Cette exigence pour une justice a été exprimée lors de la célébration de la journée internationale des droits humains le 10 décembre 2018 lorsque des survivantes de violences sexuelles avaient pris la parole au parlement pour exiger que justice fût rendue pour ce qu'elles avaient enduré.

"La  lenteur de la justice constitue un autre crime pour les victimes de violences sexuelles du conflit centrafricain", a déclaré Bernadette Sayo, une activiste des droits humains.

Human Rights Watch a aussi indiqué que le point d'achoppement lors des pourparlers de paix à Khartoum était la question liée à l'Amnistie que voulaient presque tous les groupes armés.

"La Cour criminelle spéciale constitue une mesure sans précédent pour rendre la justice et a besoin de soutien maintenant plus que jamais", a déclaré M. Mudge, avant d'ajouter : "La Cour reste l'une des plus grandes opportunités pour rendre la justice aux victimes et pour mettre un terme aux cycles de violence qui ont dévasté la Centrafrique pendant des décennies".

On rappelle que la crise centrafricaine avait débuté en 2012, lorsque le groupe rebelle en majorité musulmane, les Séléka, renversèrent le Président François Bozizé et s'emparèrent du pouvoir en faisant régner dans le pays une campagne de terreur et de violence. En réponse, les milices Anti-balaka, en majorité chrétienne, s'organisèrent et lancèrent des représailles en direction des musulmans. En 2014, l'Union africaine et les forces françaises chassèrent les Séléka hors de la capitale, Bangui.
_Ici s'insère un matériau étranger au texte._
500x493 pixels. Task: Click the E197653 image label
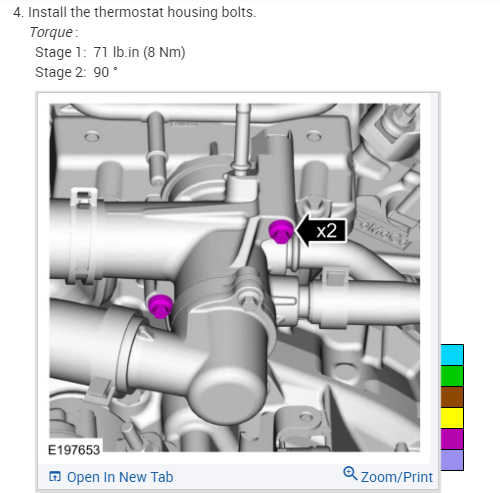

Après deux ans de gouvernement intérimaire, des élections relativement pacifiques ont été organisées à l'issue desquelles M. Faustin-Archange Touadéra avait été investi comme président en mars 2016.

La violence et les attaques contre les civils ont cependant continué sous Touadéra, avec des factions affiliées aux principaux groupes armés qui continuent de contrôler une grande partie du pays, notamment dans les régions situées à l'Est et au Centre du pays.